The doctor’s letter continues, “David suffered with this again upon his return to school in September and he became progressively more depressed. David was an intelligent, quiet, very hurt, and confused adolescent who desperately wanted to be accepted by his peers. [He] was not able to find this in East Hampton.”
It is not clear how much communication Dr. Bartky had with the school. A call to his office on Tuesday was not returned by press time.
Ms. Barros also questioned the actions of the school administration, both immediately before and after the death of her son. On the day before he died, she said, she received a call from the bilingual counselor telling her that David was wearing a scarf in school, beneath which were visible red marks on his throat.
“She said to talk to David, why he has these marks on his neck.”
She confronted him that night. “I looked at the marks on his neck,” she said, as Ms. Buitrago translated. “I asked him what happened. He said, ‘Nothing, Mom, nothing.’ ”

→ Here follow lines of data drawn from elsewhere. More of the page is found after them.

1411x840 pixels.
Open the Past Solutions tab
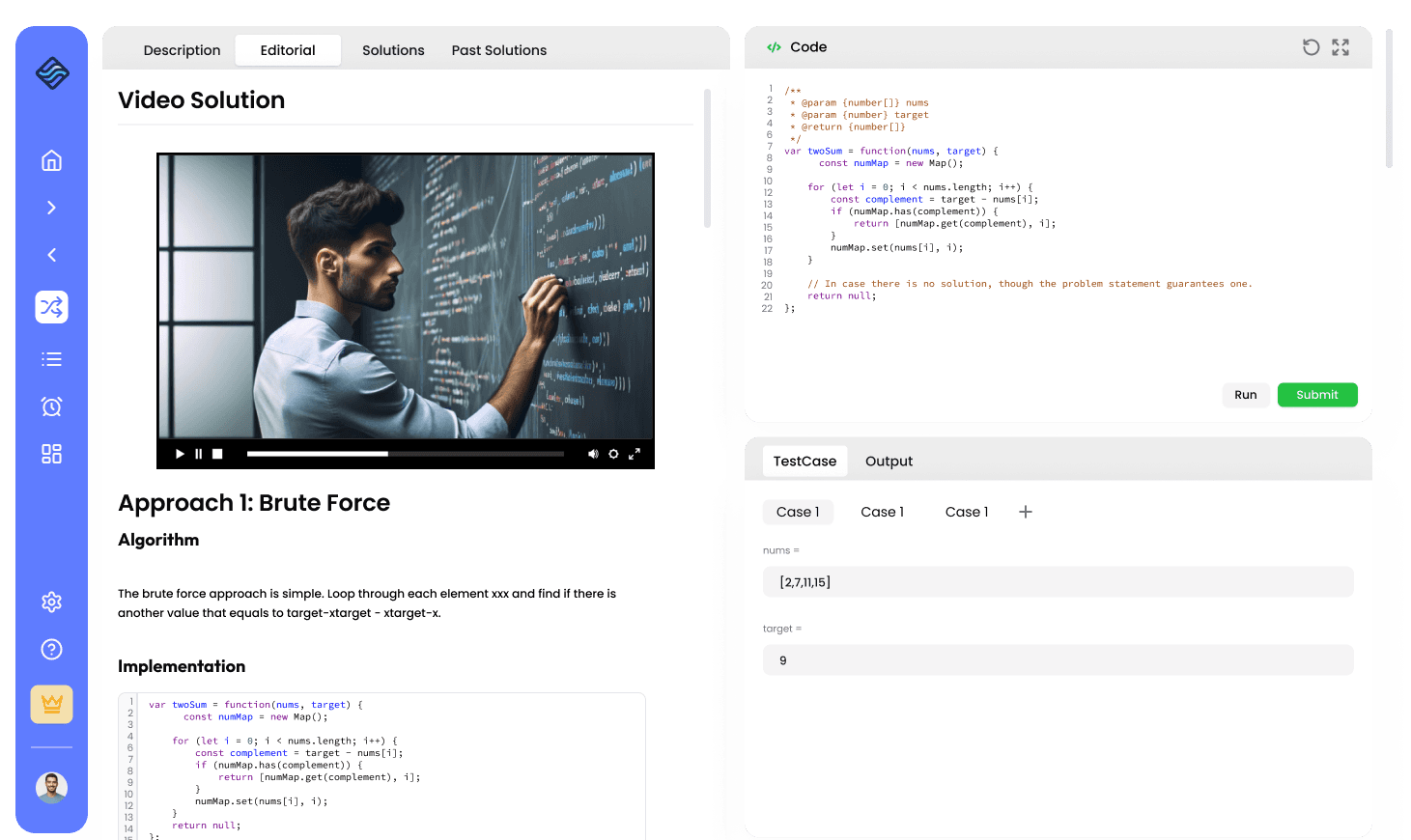coord(498,49)
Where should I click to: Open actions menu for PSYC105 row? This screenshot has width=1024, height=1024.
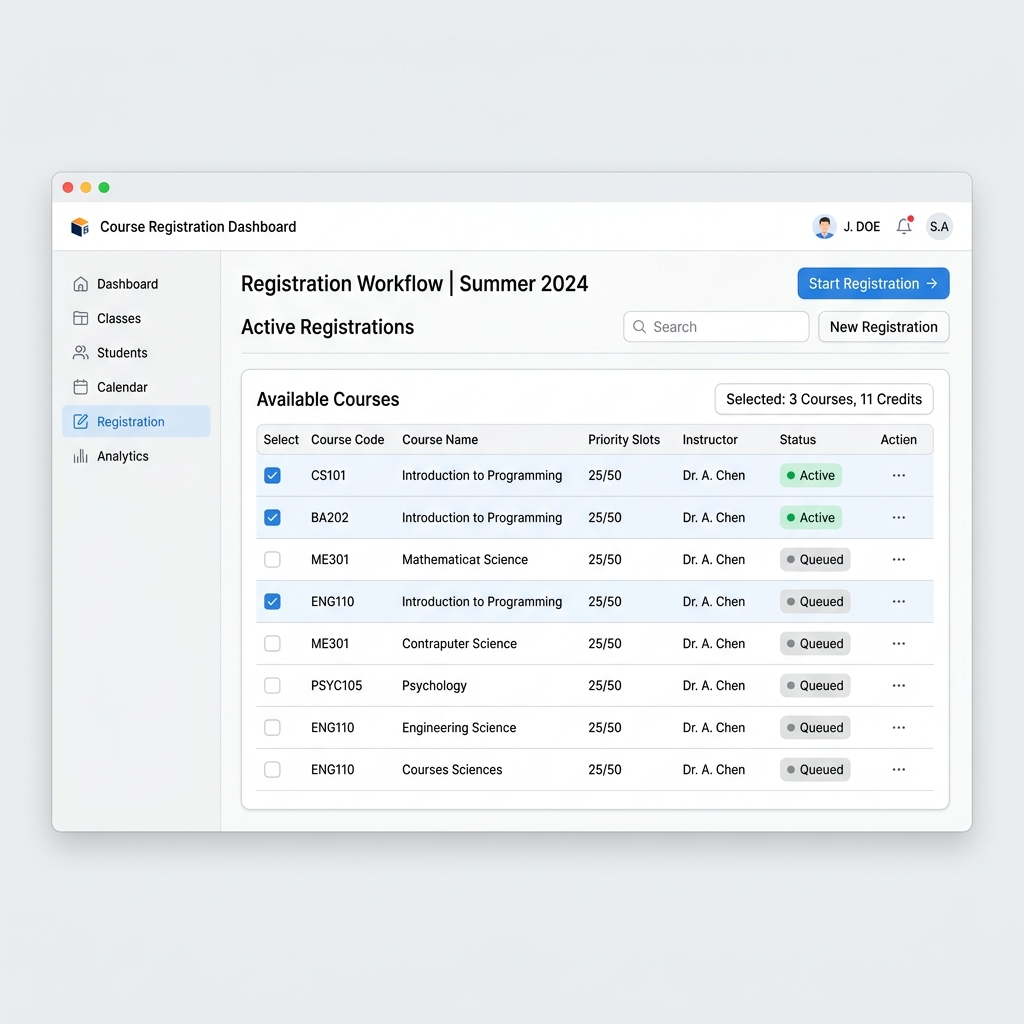899,685
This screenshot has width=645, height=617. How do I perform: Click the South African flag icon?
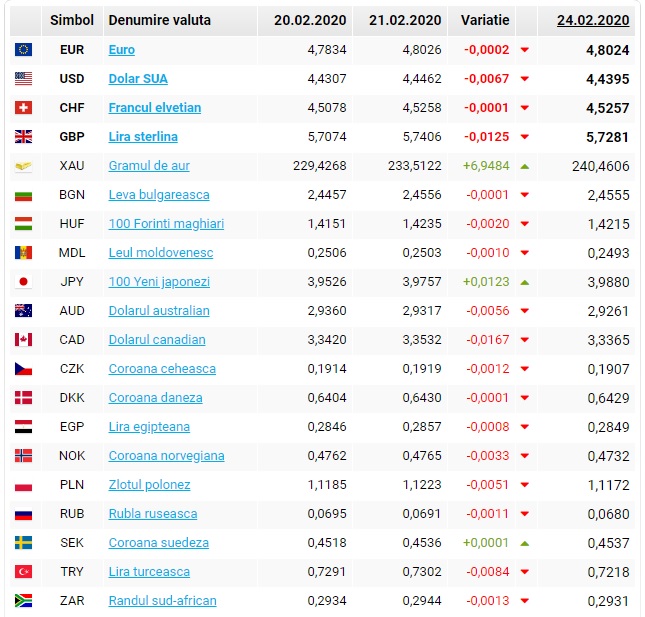coord(23,601)
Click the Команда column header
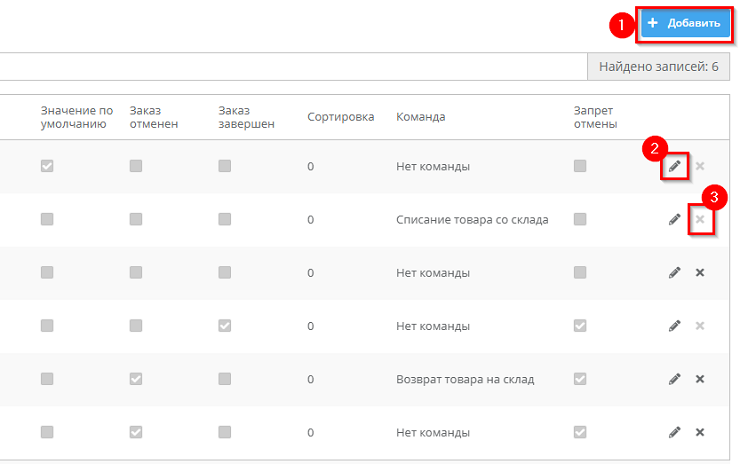The image size is (740, 464). [x=420, y=117]
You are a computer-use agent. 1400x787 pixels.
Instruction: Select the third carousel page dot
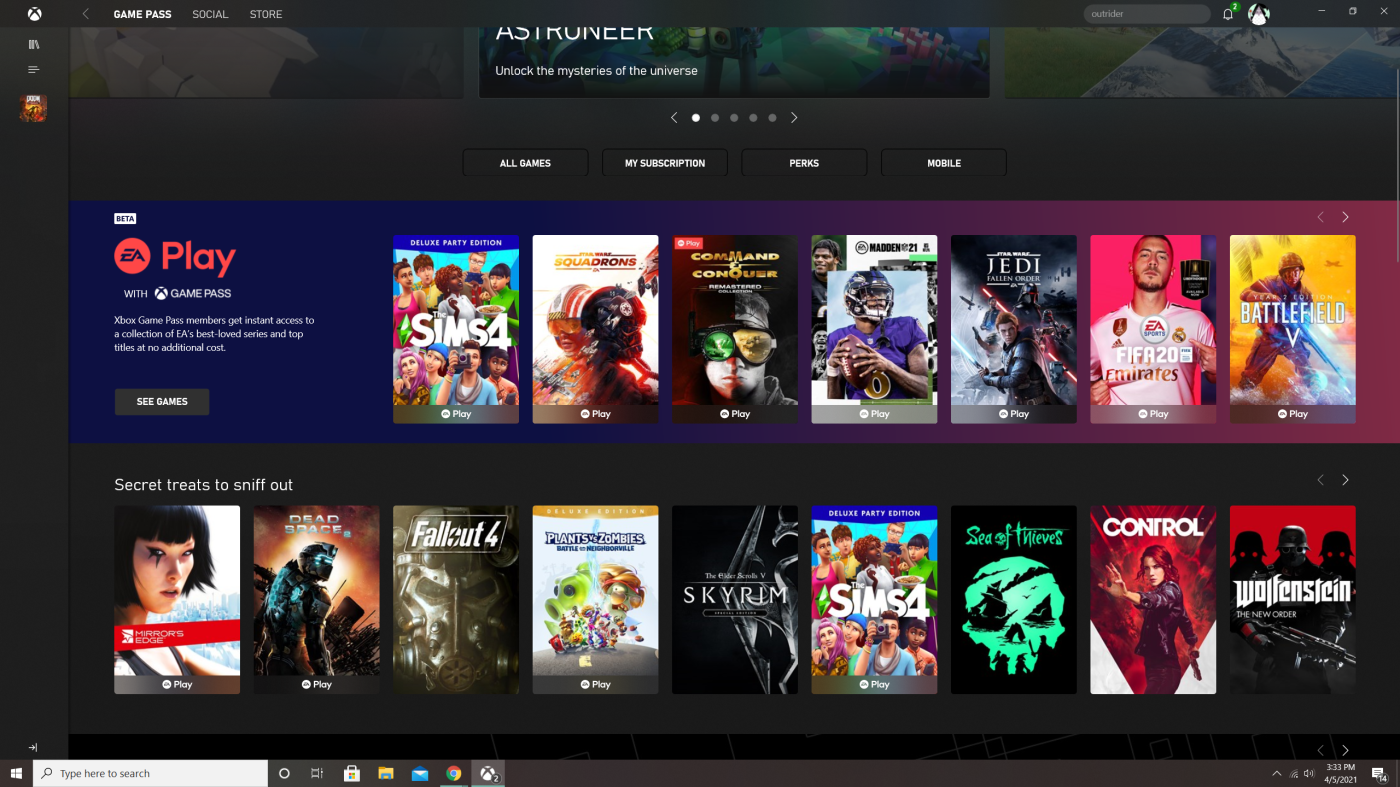pyautogui.click(x=734, y=118)
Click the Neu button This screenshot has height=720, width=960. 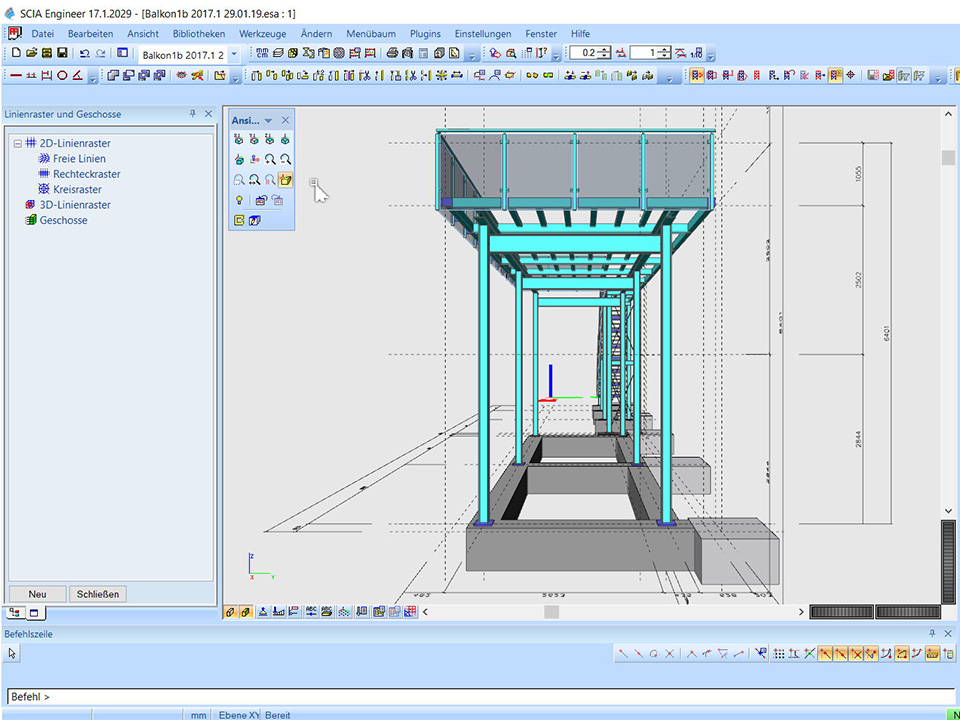(37, 594)
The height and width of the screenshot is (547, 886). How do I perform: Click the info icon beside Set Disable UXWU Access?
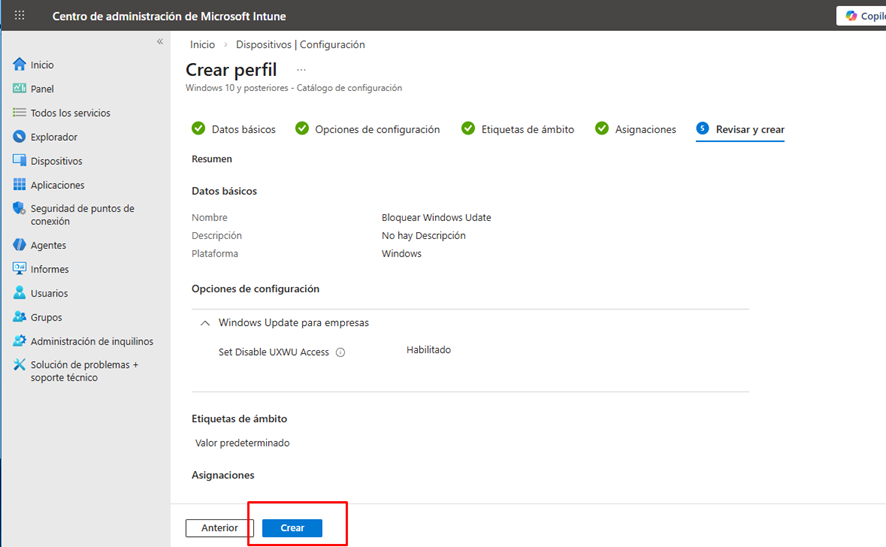[x=340, y=352]
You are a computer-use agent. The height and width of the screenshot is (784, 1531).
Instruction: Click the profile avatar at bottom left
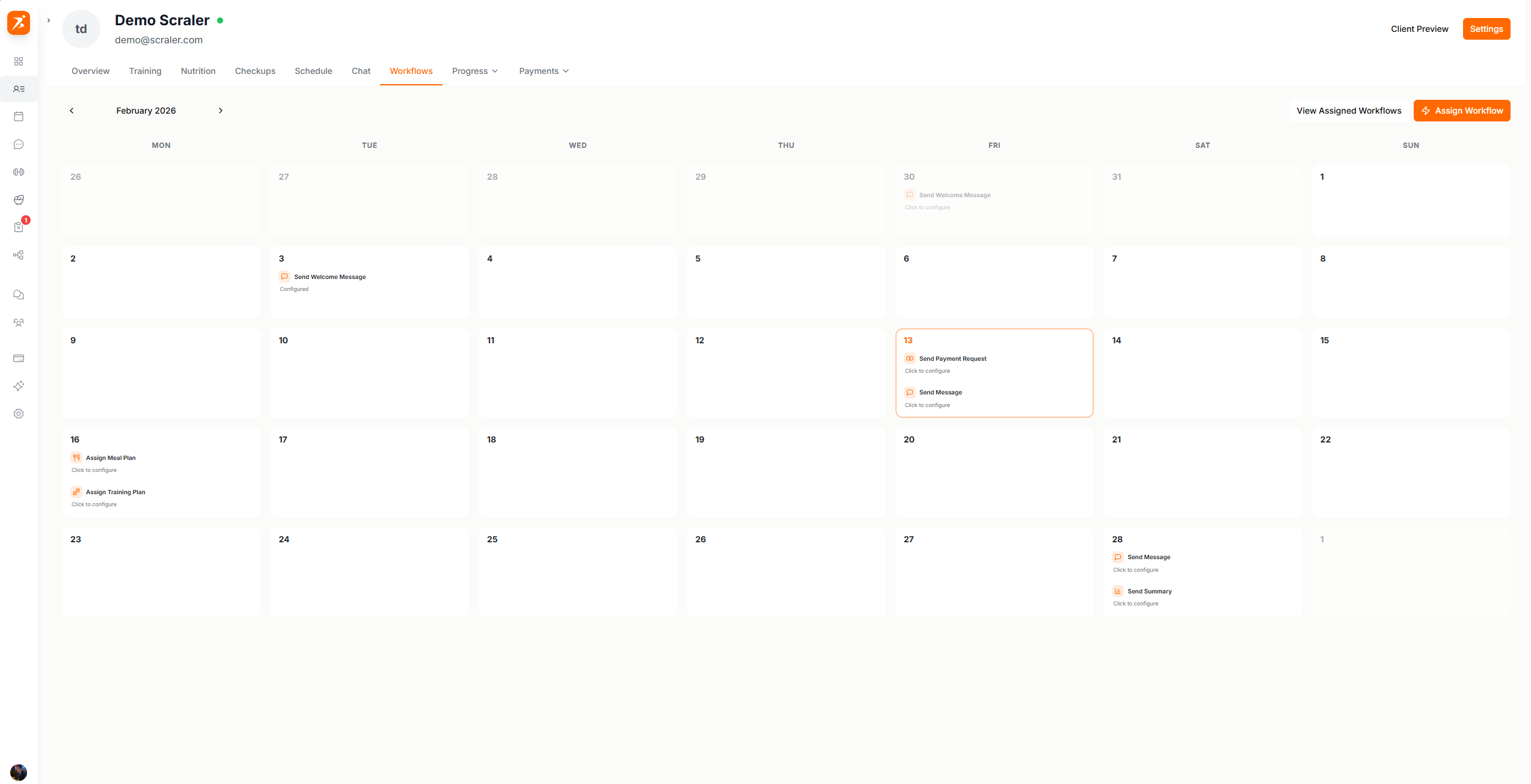click(19, 772)
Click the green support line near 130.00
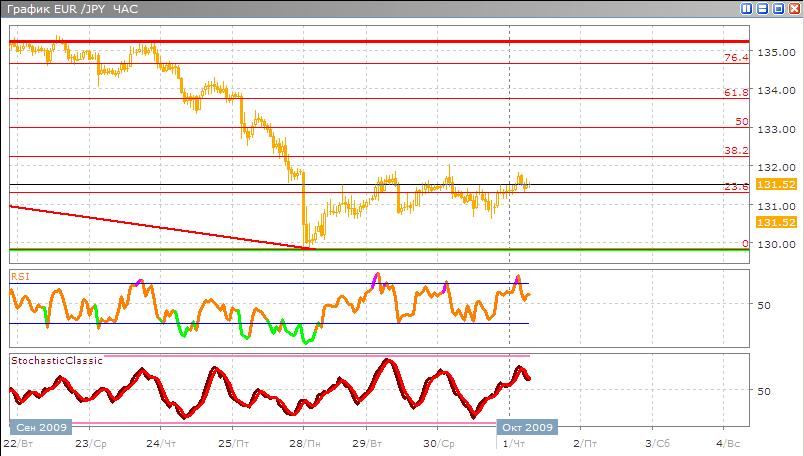 tap(400, 250)
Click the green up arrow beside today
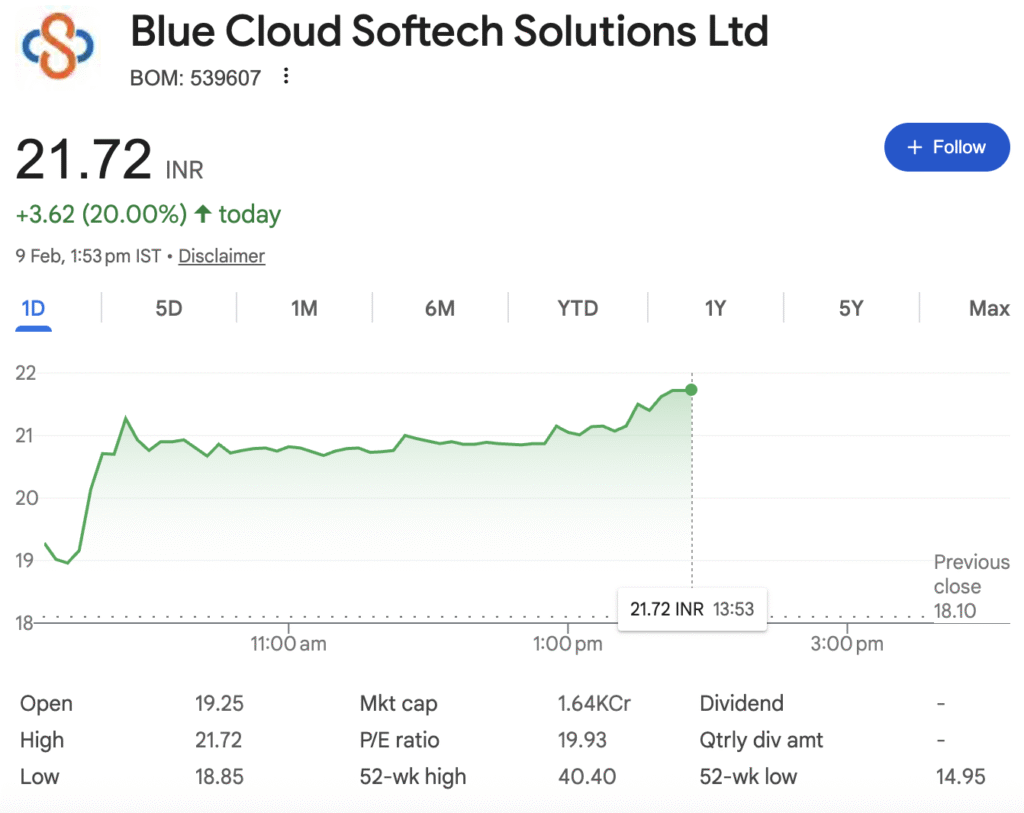1024x813 pixels. [x=203, y=214]
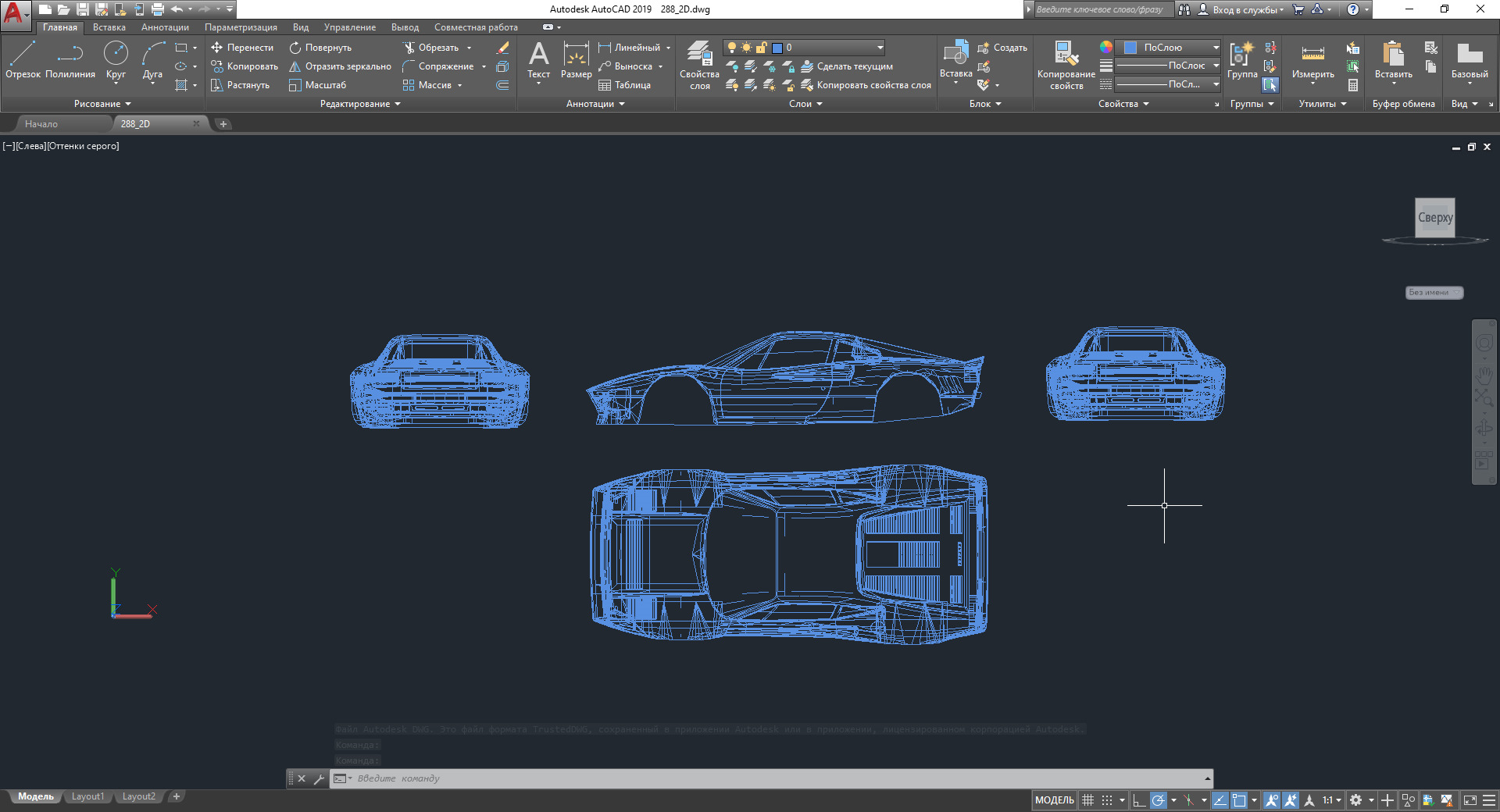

“David,” she said, “You want to be an airplane pilot. Don’t do this to yourself.” At that moment, she said, she decided she would take him out of the school. Twenty-four hours later, he was dead.
At 9:33 a.m. on Oct. 1, District Superintendent Richard Burns attempted to call Ms. Barros. He left a voicemail message. “Hi, Senora Barros, Rich Burns calling from the East Hampton School district, I’m the superintendent here, I’m reaching out to you to express my extreme sorrow over this particular case. Our hearts go out to his family. If you’d give me a call, I’d appreciate it. I’d like to know if there is any way we could help.”
He then put the bilingual counselor on to leave the same message in Spanish.
Unfortunately, Mr. Burns had dialed a wrong number. His message of condolence was, in fact, left on the voicemail of Alberto Aguero, a cab driver in East Hampton. Mr. Aguero had never met Ms. Barros, but word of her son’s death had spread through the Latino community that weekend and he understood the importance of the message. He took it upon himself to search out Ms. Barros and delivered the message to her in person later that day.
Until yesteray, the school administration did not address the central allegation made by Ms. Barros and other Latinos: that the system ignores bullying amongst Latino students, usually recent immigrants who speak little or no English and are unfamiliar with the culture. Yesterday, Mr. Burns released a statement:
“The school community is deeply upset by the tragedy of David’s death, and our hearts and prayers are with his family and friends.”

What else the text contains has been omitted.